- _Extracted information_:
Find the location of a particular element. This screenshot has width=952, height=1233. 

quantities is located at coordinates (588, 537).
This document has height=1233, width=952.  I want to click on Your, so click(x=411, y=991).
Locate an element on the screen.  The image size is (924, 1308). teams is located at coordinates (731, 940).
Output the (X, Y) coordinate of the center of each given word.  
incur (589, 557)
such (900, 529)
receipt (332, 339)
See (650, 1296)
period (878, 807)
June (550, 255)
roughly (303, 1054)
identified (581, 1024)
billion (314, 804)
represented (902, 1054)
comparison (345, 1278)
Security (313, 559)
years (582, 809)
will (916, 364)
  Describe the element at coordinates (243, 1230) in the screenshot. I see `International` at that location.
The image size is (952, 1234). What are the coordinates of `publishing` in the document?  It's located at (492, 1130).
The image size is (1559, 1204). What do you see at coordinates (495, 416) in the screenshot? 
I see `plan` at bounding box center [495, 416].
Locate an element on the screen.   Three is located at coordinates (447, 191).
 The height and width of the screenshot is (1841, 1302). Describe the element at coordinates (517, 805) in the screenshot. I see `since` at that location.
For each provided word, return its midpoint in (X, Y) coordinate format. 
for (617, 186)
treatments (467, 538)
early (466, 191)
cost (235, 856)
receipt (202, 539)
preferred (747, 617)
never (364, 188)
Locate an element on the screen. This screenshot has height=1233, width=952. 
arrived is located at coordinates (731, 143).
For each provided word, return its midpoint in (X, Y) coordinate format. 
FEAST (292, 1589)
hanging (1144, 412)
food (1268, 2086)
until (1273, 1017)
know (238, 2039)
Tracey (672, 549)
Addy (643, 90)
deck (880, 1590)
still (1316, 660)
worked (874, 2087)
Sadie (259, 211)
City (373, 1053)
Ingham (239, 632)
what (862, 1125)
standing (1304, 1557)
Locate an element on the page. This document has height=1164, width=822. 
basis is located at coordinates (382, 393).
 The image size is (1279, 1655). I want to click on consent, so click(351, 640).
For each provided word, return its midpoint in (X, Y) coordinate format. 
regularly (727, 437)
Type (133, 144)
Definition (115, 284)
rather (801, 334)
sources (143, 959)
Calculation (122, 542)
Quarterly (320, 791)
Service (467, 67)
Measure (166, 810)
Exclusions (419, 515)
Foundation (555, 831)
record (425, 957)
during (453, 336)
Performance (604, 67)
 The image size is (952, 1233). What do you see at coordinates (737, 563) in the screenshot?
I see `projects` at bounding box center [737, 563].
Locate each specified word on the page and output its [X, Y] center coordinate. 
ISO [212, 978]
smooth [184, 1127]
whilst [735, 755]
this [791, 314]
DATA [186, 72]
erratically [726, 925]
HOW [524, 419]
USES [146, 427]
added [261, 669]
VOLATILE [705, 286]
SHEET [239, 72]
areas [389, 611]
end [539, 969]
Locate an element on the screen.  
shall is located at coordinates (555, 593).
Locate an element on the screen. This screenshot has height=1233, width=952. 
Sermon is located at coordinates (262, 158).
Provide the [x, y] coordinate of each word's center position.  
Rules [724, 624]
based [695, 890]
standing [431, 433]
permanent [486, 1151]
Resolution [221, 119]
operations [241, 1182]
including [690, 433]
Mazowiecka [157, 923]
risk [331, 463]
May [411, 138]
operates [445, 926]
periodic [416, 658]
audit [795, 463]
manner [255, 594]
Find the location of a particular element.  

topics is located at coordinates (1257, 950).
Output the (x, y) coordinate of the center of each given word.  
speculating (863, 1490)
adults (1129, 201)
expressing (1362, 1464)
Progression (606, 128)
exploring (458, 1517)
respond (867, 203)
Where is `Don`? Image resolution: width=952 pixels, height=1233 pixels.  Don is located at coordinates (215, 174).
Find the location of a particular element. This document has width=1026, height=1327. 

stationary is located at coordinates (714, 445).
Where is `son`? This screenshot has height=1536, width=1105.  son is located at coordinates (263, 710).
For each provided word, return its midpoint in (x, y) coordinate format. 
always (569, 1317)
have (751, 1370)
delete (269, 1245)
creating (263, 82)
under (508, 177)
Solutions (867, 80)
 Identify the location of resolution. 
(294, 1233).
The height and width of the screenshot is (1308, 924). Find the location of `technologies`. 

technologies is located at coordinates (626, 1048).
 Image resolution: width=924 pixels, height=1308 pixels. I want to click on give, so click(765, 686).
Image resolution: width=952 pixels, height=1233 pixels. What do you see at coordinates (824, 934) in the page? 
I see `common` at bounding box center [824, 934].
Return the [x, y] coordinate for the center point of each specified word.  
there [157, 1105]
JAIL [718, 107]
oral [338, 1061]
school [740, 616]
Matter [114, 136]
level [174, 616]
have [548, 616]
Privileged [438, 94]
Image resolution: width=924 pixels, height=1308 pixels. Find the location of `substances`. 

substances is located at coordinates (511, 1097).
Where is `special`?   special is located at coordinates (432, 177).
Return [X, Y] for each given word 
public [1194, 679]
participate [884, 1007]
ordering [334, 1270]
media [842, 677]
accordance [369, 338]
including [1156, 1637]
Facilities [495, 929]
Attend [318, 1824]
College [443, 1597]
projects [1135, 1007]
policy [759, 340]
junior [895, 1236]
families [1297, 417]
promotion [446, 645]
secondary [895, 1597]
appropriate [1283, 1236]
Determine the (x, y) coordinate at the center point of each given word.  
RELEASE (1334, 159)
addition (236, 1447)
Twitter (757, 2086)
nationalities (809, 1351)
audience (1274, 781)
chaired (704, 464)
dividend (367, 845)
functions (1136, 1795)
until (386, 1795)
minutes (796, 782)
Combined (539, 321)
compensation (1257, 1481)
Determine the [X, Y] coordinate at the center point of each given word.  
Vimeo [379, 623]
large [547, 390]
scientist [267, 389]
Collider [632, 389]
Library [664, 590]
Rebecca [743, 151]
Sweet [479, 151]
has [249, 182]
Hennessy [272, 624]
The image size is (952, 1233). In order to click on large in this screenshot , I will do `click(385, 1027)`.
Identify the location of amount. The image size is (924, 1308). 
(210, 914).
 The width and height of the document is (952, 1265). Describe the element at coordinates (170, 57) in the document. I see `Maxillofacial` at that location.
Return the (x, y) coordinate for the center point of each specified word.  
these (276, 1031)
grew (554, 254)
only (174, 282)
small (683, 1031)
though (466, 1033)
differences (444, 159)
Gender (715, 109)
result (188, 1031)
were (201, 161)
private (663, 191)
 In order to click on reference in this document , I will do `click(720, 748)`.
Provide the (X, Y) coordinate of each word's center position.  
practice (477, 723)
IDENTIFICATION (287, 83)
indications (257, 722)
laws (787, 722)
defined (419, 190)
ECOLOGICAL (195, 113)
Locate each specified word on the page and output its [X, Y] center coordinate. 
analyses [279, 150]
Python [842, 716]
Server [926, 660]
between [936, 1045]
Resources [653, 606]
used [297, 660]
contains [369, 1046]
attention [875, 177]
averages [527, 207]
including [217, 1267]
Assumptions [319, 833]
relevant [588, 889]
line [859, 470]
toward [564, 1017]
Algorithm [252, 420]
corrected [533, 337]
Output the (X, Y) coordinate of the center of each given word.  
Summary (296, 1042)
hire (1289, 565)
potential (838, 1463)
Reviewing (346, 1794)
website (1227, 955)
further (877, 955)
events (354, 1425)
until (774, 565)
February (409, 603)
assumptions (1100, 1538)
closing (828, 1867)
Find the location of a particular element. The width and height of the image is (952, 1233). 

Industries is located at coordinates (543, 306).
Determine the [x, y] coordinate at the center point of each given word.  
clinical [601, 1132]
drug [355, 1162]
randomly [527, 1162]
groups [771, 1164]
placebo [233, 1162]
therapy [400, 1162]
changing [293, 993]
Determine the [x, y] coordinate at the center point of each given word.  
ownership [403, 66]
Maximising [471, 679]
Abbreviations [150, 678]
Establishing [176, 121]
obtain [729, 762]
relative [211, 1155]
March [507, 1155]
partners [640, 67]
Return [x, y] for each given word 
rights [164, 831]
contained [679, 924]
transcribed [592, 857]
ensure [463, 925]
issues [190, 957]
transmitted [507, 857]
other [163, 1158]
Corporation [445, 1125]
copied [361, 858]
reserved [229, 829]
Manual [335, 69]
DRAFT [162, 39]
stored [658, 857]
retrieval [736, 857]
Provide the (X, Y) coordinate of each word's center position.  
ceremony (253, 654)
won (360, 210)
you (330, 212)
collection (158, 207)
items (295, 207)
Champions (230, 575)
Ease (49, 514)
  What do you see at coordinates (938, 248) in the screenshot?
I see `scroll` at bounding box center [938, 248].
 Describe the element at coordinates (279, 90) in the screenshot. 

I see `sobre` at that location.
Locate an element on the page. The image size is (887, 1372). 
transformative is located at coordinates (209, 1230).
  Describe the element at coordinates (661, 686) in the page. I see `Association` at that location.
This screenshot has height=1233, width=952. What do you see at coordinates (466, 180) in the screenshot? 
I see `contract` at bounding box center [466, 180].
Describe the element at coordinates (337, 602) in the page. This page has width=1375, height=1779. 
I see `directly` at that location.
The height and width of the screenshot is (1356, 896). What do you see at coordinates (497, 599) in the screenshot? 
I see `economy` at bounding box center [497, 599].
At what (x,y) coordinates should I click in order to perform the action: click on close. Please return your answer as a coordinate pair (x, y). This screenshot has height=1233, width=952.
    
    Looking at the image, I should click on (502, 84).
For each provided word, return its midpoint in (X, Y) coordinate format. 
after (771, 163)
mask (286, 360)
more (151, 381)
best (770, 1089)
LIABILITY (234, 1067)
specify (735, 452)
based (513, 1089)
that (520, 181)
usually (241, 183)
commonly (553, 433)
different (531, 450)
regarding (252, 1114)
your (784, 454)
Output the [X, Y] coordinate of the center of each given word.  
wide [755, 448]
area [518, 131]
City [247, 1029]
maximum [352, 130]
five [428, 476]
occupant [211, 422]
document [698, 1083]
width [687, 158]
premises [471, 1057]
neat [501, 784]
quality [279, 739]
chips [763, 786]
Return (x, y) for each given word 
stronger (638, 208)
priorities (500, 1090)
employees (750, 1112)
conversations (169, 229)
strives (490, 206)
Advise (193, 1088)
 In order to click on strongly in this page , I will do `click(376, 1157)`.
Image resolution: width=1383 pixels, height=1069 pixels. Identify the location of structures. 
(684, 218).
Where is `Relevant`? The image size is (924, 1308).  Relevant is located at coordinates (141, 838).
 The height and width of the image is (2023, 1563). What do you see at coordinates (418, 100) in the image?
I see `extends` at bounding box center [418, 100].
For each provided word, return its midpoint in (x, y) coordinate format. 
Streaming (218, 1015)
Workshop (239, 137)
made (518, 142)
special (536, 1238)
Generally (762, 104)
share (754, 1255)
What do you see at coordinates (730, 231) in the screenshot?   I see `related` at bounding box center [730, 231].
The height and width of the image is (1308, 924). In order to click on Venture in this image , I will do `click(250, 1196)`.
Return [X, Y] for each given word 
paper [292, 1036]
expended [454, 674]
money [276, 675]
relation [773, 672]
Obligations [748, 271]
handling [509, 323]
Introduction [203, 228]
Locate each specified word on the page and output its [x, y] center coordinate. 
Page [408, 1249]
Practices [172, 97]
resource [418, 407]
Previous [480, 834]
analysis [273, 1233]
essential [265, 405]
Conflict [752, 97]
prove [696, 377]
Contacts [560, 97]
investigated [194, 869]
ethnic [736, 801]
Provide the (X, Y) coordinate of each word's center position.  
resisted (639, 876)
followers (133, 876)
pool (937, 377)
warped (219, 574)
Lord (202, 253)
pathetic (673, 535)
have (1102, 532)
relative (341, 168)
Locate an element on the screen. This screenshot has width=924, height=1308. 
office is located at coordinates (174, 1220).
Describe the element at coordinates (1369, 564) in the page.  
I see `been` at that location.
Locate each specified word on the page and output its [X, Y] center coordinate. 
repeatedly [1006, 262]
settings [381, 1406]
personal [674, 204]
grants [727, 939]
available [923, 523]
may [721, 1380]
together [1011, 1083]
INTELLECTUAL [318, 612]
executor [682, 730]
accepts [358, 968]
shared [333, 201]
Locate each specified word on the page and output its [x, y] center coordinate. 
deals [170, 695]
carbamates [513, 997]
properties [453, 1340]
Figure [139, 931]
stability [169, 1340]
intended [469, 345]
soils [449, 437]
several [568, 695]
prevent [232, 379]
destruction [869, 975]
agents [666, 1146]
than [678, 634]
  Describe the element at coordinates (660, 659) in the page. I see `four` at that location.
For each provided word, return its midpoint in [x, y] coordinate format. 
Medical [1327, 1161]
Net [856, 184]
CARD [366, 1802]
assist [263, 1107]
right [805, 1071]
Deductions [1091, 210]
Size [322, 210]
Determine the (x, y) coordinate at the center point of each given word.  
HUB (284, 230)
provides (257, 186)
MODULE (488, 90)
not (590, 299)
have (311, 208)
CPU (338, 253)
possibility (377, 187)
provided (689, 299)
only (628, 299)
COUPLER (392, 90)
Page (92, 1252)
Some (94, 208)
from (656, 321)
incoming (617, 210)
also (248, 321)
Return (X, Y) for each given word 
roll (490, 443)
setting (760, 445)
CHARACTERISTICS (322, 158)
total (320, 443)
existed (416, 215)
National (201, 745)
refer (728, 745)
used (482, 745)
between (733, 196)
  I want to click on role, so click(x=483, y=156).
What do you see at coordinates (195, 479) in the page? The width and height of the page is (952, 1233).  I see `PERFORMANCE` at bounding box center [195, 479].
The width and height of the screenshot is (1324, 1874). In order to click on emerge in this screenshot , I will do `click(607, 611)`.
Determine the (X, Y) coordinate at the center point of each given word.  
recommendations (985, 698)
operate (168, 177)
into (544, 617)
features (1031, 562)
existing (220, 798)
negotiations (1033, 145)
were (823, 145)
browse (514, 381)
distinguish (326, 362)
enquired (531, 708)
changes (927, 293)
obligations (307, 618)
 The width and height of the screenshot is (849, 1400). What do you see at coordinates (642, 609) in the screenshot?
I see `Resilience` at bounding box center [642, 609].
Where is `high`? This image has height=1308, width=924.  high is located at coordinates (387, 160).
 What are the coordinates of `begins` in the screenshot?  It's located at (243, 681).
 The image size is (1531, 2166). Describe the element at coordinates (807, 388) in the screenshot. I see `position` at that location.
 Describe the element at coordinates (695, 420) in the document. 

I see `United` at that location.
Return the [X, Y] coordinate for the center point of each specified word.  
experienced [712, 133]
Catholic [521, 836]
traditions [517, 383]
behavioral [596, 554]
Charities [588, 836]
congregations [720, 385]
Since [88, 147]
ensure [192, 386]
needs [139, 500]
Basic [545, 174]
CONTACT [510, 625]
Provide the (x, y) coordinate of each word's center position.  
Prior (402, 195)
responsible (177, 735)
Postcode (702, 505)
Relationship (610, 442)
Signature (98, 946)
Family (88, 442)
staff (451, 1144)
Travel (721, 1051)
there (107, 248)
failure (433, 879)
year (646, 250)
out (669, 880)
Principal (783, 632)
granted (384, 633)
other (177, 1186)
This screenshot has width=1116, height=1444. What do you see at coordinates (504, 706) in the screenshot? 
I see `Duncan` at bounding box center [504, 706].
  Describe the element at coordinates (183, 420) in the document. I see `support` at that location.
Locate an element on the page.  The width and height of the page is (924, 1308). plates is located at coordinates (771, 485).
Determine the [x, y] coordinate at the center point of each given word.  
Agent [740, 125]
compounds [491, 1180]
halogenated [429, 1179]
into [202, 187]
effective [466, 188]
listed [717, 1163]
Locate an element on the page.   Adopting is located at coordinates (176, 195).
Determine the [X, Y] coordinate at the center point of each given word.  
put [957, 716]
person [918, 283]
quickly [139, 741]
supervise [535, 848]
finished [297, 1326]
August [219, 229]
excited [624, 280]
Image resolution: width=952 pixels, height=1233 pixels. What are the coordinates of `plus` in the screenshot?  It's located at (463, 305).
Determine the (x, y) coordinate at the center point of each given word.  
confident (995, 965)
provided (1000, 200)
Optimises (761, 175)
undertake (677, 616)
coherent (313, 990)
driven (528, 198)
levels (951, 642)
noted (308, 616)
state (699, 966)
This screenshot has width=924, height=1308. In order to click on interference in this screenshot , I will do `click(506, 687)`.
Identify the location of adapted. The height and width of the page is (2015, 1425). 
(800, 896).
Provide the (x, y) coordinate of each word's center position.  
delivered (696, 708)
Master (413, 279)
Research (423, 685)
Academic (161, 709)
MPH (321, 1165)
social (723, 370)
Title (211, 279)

- _Do this_:
Which lines of the listing above contain the string "bounding"? Copy each of them out in full.

- _Exercise result_:
I see `plan` at bounding box center [495, 416].
I see `projects` at bounding box center [737, 563].
I see `common` at bounding box center [824, 934].
I see `scroll` at bounding box center [938, 248].
I see `contract` at bounding box center [466, 180].
I see `economy` at bounding box center [497, 599].
I see `extends` at bounding box center [418, 100].
What do you see at coordinates (730, 231) in the screenshot?   I see `related` at bounding box center [730, 231].
What do you see at coordinates (195, 479) in the page? The width and height of the page is (952, 1233).  I see `PERFORMANCE` at bounding box center [195, 479].
I see `Resilience` at bounding box center [642, 609].
I see `Duncan` at bounding box center [504, 706].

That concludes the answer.